Archis Gore isn’t one for sugar-coating things, especially when it comes to the way most engineering teams handle security these days. “I have some very strong opinions,” he says. “But they come from a place of having been there and done that.” What he’s referring to, specifically, are the two years when he was responsible for Amazon Search across Black Friday and Cyber Monday. That experience informed a lot of what he’s doing now at Polyverse, where as CTO he’s focused on giving operators an arsenal of options, rather than pointing out what’s wrong. At the Get Ship Done! Workshop, he’ll expand on that and hammer home his main philosophy: Simple is secure.

What’s your assessment of the information security landscape right now?
In my opinion, everything that people are doing is wrong. It’s wrong because everyone has this urge to want to do more. So in the urge to do more, we come up with problems that we then want to solve, which hurts our cause. Everything would be more secure, better, easier if we simplified.

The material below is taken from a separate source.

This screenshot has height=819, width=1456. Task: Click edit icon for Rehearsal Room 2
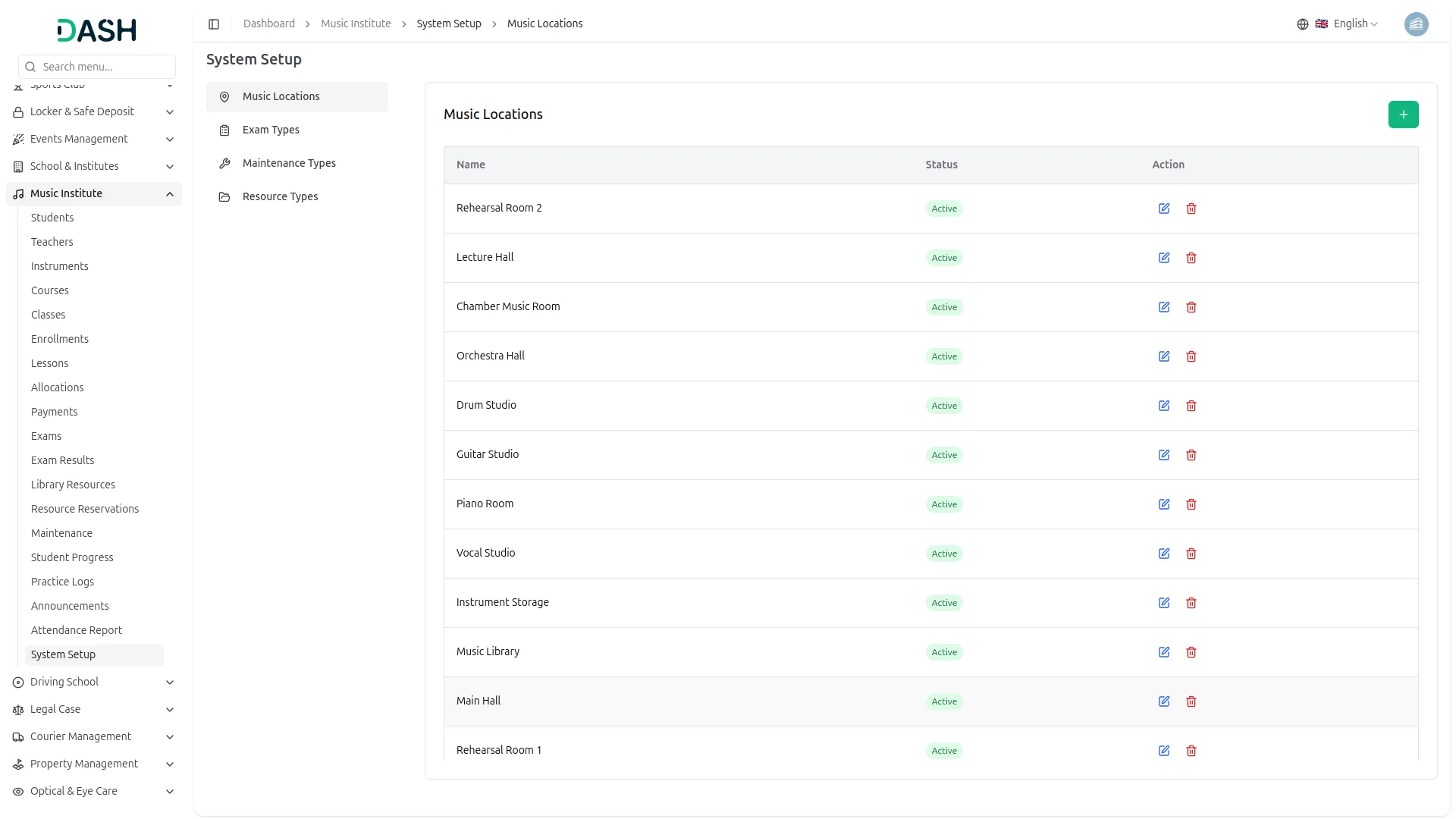pyautogui.click(x=1164, y=209)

I get what you’re saying about simplicity, but I can also see the argument for lots of levels of security. Because it’s only natural to want to make something as secure as possible.
I have this philosophy: You should have a few simple enforceable rules, and no exceptions. I hate exceptions to rules. If you add an exception, open up the rule. Always. Because any time a rule becomes complicated and cannot be interpreted correctly, it gets broken.

How so?
Let’s say you have six passwords to access your software. You’re going to end up reusing at least one password. So complexity can actually make us insecure by encouraging people to bypass the rules you’ve put in place. So the key part of security is to do enough that people will put up with it — and ideally won’t even know that they’re doing it. The fundamental thing is to accept that there will be some failures. You’re not aiming for 100 percent reliability. You’re fighting the war for sigma, the war for nines.

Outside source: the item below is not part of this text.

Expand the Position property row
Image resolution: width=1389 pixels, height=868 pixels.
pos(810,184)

There are a lot of concerns among infosec teams that what they do isn’t compatible with DevOps. Why shouldn’t they be concerned?
This is where simplicity comes in. Security teams never take over a problem, which means that an engineer that goes into DevOps has to now own an extra thing: “I have to do dev, I have to do ops, and I have to make it secure. And I have to make this thing run, which hardly ever runs.” So the way you combat that is to find solutions which are operationally viable. You always want to make sure that a solution that you ask your engineers to use is operationally easy. Easy does not always mean insecure or bad, and you have to give them that leeway.

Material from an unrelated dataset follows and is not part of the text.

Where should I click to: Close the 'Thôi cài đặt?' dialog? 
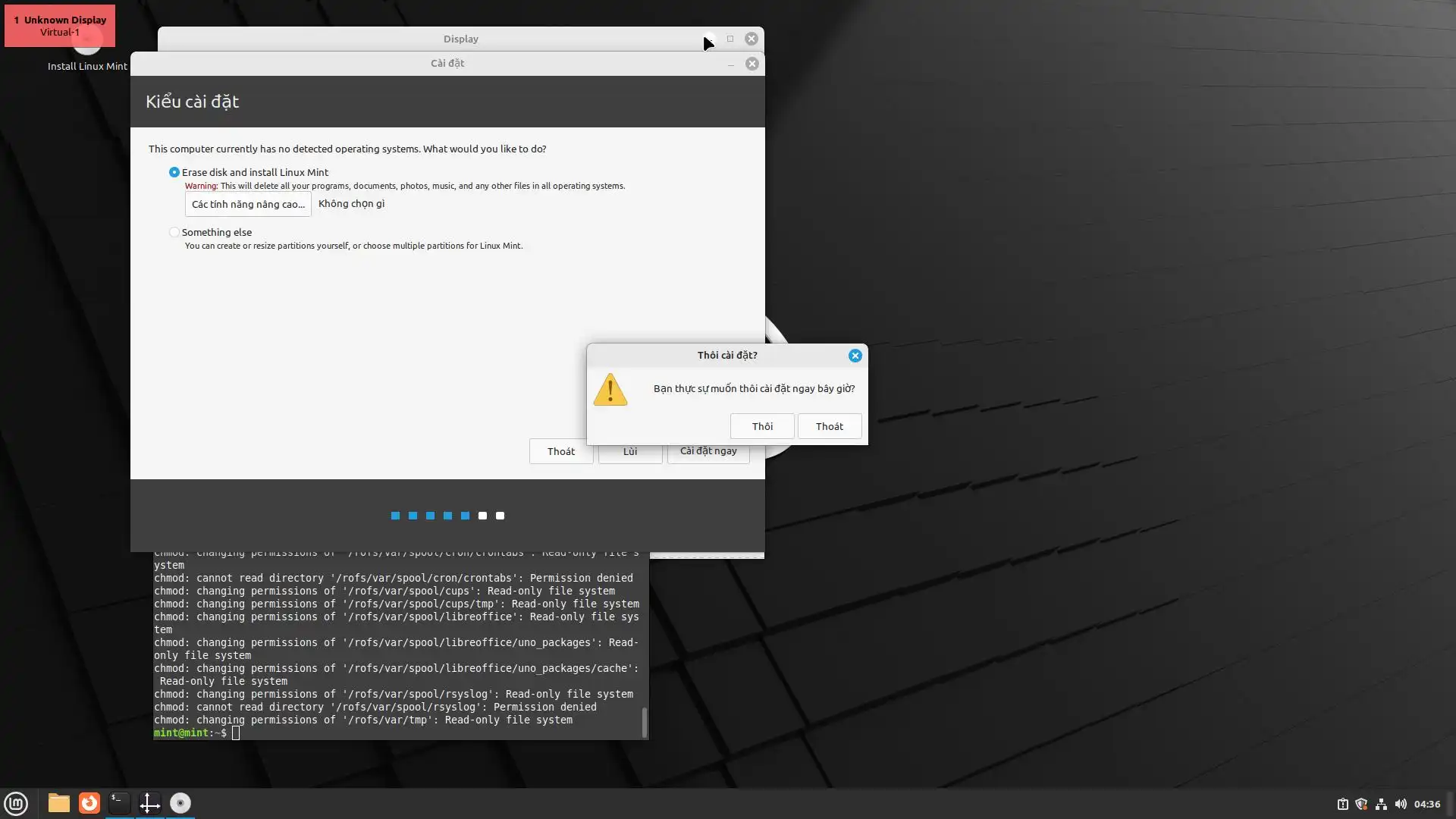(855, 356)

Can you give me an example of the kind of simplicity you’re talking about?
When people do deployments, they do deployments based on labels. Like, someone will say, “This is v2.” But what does v2 mean? There’s a way around that called content-based addressing, where you actually address the content. You hash it, and the hash becomes a signature. And it is unfakeable. Ideas like these are very simple to implement. You just have to be goal-based. And I think that’s the part where most DevOps people get confused: What is the goal? What is the purpose of signing? What is the purpose of encryption? From whom? So security people come in and they’re like, “Encrypt your data.” Against whom? For what? And where?

How are philosophies toward security and DevOps changing?
If you go back ten years and start looking at articles on site reliability, you’ll find a lot of articles about these NASA-quality, hard-standby servers with double backup power supplies. They never go down. What we do now is assume that some parts of the software will fail. So instead of “hardened,” the correct word to use is “tolerant.” You don’t build fault-hardened systems. You build fault-tolerant systems that tolerate the fault. But most leaders don’t like tolerances. They want hard. So this is a fairly new concept, except for someone who’s on the frontlines of Twitter, Facebook, Amazon, Google.

So let’s say I’m a frontline engineers at any company other than Twitter, Facebook, Amazon, or Google. How do I convince my boss that we need to go for “tolerant” as opposed to “hardened.”
That’s a tough one. I would say, “Look at what those top-tier companies are doing.” A data breach at Amazon would basically mean the death of the company. The company’s reputation depends on them remaining secure and up and working. If a company whose entire reputation depends on that accepts that failures happen, then I think it’s okay for everyone else to accept that, too.